One variant on the “pending” behavior above is if we use the flag load_on_pending on relationship(). When this flag is set, the lazy loader will emit for new_obj.foo before the INSERT proceeds; another variant of this is to use the Session.enable_relationship_loading() method, which can “attach” an object to a Session in such a way that many-to-one relationships load as according to foreign key attributes regardless of the object being in any particular state. Both techniques are not recommended for general use; they were added to suit specific programming scenarios encountered by users which involve the repurposing of the ORM’s usual object states.

The recipe ExpireRelationshipOnFKChange features an example using SQLAlchemy events in order to coordinate the setting of foreign key attributes with many-to-one relationships.

Is there a way to automagically have only unique keywords (or other kinds of objects) without doing a query for the keyword and getting a reference to the row containing that keyword?

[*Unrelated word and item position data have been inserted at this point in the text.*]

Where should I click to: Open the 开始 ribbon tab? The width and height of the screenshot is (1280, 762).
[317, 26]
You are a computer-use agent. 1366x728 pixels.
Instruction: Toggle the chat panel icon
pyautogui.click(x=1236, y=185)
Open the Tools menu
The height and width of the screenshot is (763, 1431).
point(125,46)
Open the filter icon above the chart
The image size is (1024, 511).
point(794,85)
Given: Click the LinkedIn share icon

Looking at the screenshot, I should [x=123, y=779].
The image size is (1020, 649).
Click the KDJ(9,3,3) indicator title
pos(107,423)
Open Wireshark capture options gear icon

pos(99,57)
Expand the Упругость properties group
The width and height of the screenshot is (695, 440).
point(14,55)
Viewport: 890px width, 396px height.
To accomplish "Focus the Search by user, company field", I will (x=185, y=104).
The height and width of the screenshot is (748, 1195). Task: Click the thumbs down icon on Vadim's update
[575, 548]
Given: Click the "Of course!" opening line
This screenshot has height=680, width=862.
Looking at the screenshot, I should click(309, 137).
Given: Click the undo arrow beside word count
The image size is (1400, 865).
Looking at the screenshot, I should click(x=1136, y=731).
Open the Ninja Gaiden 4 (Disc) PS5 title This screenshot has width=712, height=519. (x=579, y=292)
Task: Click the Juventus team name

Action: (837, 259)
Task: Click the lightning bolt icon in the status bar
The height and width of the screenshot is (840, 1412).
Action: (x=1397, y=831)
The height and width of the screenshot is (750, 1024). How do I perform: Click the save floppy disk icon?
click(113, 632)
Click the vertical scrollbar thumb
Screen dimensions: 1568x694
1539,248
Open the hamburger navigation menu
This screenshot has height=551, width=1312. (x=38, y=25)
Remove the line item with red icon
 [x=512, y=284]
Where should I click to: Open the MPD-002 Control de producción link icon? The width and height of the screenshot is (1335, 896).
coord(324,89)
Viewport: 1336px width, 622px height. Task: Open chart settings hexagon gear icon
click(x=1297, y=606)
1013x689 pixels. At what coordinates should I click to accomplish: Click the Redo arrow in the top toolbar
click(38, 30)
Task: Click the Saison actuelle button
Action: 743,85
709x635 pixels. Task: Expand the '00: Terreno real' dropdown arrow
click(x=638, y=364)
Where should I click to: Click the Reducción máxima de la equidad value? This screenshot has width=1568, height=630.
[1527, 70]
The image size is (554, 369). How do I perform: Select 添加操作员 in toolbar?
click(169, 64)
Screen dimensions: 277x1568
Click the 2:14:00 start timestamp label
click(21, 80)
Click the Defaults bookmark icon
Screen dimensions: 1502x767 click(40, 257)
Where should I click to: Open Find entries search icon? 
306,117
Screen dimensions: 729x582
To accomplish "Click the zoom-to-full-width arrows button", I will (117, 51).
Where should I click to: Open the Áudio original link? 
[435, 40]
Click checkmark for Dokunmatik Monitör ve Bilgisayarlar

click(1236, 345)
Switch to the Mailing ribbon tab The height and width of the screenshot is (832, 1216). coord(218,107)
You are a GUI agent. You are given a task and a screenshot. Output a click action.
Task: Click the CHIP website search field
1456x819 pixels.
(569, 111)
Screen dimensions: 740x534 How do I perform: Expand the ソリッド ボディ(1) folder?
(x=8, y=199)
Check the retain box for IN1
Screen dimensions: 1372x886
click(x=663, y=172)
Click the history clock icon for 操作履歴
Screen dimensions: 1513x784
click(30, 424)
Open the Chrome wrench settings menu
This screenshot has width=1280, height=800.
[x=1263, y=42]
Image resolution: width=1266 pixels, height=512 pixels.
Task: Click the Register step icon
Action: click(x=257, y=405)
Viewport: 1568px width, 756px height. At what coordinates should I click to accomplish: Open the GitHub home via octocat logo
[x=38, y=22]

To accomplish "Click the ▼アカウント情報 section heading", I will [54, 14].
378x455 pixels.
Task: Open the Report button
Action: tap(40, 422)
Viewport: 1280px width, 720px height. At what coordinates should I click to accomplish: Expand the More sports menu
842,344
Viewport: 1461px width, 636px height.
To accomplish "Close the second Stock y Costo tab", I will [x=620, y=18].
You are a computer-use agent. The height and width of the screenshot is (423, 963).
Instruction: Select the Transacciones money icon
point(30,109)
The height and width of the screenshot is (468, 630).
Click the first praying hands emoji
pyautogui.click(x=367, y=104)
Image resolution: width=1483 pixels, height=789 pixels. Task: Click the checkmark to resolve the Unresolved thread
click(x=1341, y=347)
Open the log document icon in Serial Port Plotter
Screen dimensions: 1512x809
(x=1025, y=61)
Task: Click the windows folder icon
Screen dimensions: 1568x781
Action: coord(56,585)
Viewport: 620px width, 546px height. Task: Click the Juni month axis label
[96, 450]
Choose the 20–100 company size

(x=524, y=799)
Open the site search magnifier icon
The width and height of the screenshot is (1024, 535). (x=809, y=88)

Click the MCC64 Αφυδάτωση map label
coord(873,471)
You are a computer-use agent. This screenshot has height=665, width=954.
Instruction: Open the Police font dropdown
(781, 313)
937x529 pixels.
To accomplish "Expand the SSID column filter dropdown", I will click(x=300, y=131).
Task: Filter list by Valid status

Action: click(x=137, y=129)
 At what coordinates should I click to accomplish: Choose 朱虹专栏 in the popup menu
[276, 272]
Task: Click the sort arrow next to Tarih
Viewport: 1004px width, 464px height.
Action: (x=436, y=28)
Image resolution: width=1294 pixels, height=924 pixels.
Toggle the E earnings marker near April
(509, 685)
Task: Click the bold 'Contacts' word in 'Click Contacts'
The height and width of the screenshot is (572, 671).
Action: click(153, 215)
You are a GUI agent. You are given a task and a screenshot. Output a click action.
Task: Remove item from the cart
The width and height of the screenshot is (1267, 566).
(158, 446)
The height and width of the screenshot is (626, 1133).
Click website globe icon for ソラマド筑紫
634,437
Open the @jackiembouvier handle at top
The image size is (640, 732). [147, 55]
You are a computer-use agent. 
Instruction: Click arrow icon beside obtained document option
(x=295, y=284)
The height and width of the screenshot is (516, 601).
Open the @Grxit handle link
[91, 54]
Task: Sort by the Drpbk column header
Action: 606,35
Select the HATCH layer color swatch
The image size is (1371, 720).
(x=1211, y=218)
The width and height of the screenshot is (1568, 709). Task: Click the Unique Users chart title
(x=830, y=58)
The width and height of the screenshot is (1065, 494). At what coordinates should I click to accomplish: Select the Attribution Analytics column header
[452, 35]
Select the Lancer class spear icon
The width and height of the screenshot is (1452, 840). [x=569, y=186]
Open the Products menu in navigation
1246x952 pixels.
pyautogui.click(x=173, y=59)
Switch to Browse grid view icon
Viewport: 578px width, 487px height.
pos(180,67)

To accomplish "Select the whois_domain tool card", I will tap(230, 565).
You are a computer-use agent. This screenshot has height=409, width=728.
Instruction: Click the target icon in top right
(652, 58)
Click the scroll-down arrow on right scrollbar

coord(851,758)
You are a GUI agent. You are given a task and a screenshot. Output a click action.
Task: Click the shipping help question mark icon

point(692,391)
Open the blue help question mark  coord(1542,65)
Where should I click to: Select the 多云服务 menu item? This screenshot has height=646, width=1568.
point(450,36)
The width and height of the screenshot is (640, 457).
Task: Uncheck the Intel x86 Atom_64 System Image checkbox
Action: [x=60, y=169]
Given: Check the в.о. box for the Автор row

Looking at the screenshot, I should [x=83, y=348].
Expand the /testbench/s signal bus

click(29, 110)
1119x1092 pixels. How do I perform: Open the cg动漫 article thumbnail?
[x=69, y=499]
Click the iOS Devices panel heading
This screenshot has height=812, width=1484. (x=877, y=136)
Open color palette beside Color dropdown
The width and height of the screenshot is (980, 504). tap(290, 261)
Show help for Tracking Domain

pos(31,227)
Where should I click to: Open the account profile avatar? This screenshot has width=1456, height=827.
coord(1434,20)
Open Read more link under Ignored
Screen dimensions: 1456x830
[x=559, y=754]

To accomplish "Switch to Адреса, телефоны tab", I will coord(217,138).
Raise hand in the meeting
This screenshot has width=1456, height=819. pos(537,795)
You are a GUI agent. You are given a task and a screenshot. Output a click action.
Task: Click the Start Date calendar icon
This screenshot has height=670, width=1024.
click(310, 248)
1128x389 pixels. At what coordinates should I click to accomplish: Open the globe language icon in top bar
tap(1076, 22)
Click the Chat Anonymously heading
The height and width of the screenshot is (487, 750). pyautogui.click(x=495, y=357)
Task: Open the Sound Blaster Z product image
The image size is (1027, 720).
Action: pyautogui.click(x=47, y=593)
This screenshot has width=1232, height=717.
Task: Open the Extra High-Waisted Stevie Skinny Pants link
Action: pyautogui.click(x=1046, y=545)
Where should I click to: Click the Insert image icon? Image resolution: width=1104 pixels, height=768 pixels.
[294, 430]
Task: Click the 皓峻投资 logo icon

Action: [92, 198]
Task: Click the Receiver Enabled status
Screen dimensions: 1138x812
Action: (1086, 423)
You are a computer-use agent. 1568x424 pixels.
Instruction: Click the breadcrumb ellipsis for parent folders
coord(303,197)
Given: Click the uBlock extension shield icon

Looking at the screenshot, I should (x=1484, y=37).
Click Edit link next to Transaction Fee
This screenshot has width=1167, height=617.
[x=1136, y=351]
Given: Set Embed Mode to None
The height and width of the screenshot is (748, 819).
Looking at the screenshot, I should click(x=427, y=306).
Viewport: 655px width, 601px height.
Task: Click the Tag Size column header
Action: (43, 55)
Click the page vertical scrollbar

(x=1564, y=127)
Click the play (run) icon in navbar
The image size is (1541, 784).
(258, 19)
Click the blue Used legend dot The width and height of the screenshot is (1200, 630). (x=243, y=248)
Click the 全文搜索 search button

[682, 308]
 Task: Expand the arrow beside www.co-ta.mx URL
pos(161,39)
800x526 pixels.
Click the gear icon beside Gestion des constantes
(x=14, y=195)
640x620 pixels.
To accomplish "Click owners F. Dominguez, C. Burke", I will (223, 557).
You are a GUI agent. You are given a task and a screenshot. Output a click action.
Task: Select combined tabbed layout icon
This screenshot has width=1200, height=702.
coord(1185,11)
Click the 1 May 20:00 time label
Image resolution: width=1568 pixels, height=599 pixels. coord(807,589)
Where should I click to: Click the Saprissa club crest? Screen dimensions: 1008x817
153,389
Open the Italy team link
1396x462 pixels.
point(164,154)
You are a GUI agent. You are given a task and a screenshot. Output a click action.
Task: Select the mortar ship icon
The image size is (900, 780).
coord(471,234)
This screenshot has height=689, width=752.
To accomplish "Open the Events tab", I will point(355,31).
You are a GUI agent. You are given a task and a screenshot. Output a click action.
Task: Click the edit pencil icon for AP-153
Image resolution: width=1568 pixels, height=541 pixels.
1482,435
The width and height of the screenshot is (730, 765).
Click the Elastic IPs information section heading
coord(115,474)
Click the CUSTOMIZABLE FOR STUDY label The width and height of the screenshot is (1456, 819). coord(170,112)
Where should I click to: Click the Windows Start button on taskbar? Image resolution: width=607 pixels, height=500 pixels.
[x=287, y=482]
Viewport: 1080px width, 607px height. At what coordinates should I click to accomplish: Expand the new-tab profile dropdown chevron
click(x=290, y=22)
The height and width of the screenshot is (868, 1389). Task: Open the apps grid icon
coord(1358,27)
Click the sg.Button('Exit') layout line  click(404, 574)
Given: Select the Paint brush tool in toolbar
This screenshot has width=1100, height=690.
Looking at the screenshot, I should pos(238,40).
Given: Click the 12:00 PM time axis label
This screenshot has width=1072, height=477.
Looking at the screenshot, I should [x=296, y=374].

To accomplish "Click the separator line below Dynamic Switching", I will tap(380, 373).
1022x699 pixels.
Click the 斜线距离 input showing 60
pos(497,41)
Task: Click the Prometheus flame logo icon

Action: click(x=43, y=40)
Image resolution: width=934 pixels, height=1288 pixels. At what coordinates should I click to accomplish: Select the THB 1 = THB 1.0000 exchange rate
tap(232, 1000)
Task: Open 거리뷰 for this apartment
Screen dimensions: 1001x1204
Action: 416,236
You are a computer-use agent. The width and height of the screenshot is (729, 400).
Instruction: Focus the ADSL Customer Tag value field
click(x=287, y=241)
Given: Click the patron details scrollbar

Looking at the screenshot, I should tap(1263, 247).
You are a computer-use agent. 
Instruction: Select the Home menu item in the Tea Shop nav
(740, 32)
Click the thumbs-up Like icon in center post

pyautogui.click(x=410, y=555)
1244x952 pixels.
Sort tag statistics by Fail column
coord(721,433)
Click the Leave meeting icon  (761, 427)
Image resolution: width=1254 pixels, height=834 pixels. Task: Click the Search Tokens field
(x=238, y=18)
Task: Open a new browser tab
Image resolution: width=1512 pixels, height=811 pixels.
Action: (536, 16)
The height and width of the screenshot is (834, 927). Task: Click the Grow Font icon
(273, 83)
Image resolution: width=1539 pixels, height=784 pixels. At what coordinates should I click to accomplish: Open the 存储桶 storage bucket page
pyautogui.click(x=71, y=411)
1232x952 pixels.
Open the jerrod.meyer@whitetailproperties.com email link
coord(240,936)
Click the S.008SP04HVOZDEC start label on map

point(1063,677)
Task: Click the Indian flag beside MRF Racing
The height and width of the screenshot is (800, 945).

When people read the many-to-many example in the docs, they get hit with the fact that if you create the same Keyword twice, it gets put in the DB twice. Which is somewhat inconvenient.

This UniqueObject recipe was created to address this issue.

Why does post_update emit UPDATE in addition to the first UPDATE?

The post_update feature, documented at Rows that point to themselves / Mutually Dependent Rows, involves that an UPDATE statement is emitted in response to changes to a particular relationship-bound foreign key, in addition to the INSERT/UPDATE/DELETE that would normally be emitted for the target row. While the primary purpose of this UPDATE statement is that it pairs up with an INSERT or DELETE of that row, so that it can post-set or pre-unset a foreign key reference in order to break a cycle with a mutually dependent foreign key, it currently is also bundled as a second UPDATE that emits when the target row itself is subject to an UPDATE. In this case, the UPDATE emitted by post_update is usually unnecessary and will often appear wasteful.

However, some research into trying to remove this “UPDATE / UPDATE” behavior reveals that major changes to the unit of work process would need to occur not just throughout the post_update implementation, but also in areas that aren’t related to post_update for this to work, in that the order of operations would need to be reversed on the non-post_update side in some cases, which in turn can impact other cases, such as correctly handling an UPDATE of a referenced primary key value (see #1063 for a proof of concept).

The answer is that “post_update” is used to break a cycle between two mutually dependent foreign keys, and to have this cycle breaking be limited to just INSERT/DELETE of the target table implies that the ordering of UPDATE statements elsewhere would need to be liberalized, leading to breakage in other edge cases.